6. Disfungsi seksual
Menurunnya libido dan impotensi sering terjadi.Hiperprolaktinemia ditemukan
pada setidaknya sepertiga jumlah pasien,menyebabkan efek inhibisi gonadotropin .
Kadar prolaktin bisa diturunkan dengan pemberian bromokriptin, walaupun sering
timbul efek (mual,muntah,mengantuk,hipotensi postural).
7. Sistem Pernafasan
Pernafasan yang berat dan dalam (kussmaul) dapat terjadi pada pasien yang
penderita asidosis berat , komplikasi lain akibat GGK adalah paru-paru uremik dan
pneumonitis . Keadaan Oedem paru dapat terdapat pada thorak foto dimana disertai
kelebihan cairan akibat retensi natrium dan air, batuk non produktif juga dapat terjadi
sekunder dari kongesti paru-paru terutama saat berbaring,suara rales akibat adanya
trasudasi cairan paru.Kongesti pulmonal akan menghilang dengan penurunan jumlah
cairan tubuh melalui pembatasan garam dan hemodialisis.

2.9 Prognosis
Berdasarkan KDIGO 2012, prognosis pasien dengan CKD dipengaruhi oleh nilai
GFR dan albuminuria.
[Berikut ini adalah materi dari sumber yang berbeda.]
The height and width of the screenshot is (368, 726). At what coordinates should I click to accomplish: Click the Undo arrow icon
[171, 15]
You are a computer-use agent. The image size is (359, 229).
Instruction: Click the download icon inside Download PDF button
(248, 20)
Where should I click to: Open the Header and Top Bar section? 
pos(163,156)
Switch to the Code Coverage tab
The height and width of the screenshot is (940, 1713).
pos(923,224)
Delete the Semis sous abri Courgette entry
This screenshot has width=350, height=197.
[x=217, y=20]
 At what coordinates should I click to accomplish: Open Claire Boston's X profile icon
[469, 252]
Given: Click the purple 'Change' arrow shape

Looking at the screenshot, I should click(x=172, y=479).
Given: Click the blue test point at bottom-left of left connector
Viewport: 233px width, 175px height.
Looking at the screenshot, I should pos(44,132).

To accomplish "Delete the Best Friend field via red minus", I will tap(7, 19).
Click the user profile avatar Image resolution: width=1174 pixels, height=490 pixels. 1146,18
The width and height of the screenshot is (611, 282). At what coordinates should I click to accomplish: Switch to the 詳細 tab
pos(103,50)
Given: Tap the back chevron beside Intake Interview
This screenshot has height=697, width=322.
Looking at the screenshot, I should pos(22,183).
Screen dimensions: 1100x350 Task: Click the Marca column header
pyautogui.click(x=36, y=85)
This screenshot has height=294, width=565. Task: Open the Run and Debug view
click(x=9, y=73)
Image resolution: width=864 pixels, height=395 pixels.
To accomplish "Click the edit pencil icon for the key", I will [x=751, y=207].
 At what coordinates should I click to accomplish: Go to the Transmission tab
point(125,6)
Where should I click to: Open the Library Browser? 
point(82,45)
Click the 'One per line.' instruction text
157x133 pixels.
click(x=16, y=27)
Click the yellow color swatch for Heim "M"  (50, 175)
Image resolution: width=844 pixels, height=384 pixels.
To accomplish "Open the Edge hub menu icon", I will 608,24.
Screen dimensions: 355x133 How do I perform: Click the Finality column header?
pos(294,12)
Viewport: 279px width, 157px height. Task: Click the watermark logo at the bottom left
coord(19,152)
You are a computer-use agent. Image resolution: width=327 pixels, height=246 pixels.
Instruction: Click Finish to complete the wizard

Pada pasien dengan nilai GFR >90 dengan kategori albuminuria
A1 dapat dikatakan memiliki prognosis paling baik, bila tanpa adanya peningkatan marker
kerusakan ginjal. Pada pasien dengan GFR<15 dan albuminuria >30 mg/mmol dikatakan
memiliki prognosis yang buruk.

31
BAB III
KESIMPULAN

Gagal ginjal kronik adalah suatu keadaan klinis yang ditandai dengan penurunan fungsi
ginjal yang progresif dan ireversibel, pada suatu derajat yang memerlukan terapi pengganti
ginjal yang tetap, berupa dialisis atau transplantasi ginjal. Dan ditandai dengan adanya uremia
( retensi urea dan sampah nitrogen lainnya dalam darah)
Dua penyebab utama penyakit gagal ginjal kronis adalah diabetes melitus tipe 1 dan tipe
2 (26%) dan hipertensi (35%). Kondisi lain yang dapat menyebabkan gangguan pada ginjal
antara lain penyakit peradangan seperti glomerulonefritis (10%) merupakan penyakit ketiga
tersering penyebab gagal ginjal kronik.
Pada gagal ginjal kronik, gejala gejalanya berkembang secara perlahan. Pada awalnya
32
tidak ada gejala sama sekali, kelainan fungsi ginjal hanya dapat diketahui dari pemeriksaan
laboratorium. Sejalan dengan berkembangnya penyakit, maka lama kelamaan akan terjadi
peningkatan kadar ureum darah semakin tinggi (uremia). Pada stadium ini, penderita
menunjukkan gejala gejala fisik yang melibatkan kelainan berbagai organ seperti kelainan
saluran cerna (nafsu makan menurun, mual, muntah dan fetor uremik), kelainan kulit (urea frost
dan gatal di kulit), kelainan neuromuskular (tungkai lemah, parastesi, kram otot, daya
konsentrasi menurun, insomnia, gelisah), kelainan kardiovaskular (hipertensi, sesak nafas,
nyeri dada, edema), kangguan kelamin (libido menurun, nokturia, oligouria)
Diagnosis gagal ginjal kronik dapat ditegakkan berdasarkan gejala klinis yang diperoleh
melalui anamnesis dan pemeriksaan fisik, pemeriksaan laboratorium, pemeriksaan radiologis,
serta pemeriksaan biopsi dan histopatologi ginjal
Penatalaksanaan penyakit ginjal kronik meliputi terapi spesifik terhadap penyakit
dasarnya, pencegahan dan terapi terhadap kondisi komorbid, memperlambat perburukan fungsi
ginjal, pencegahan dan terapi terhadap penyakit kardiovaskular, pencegahan dan terapi
terhadap penyakit komplikasi, terapi pengganti ginjal berupa dialisis atau transplantasi ginjal.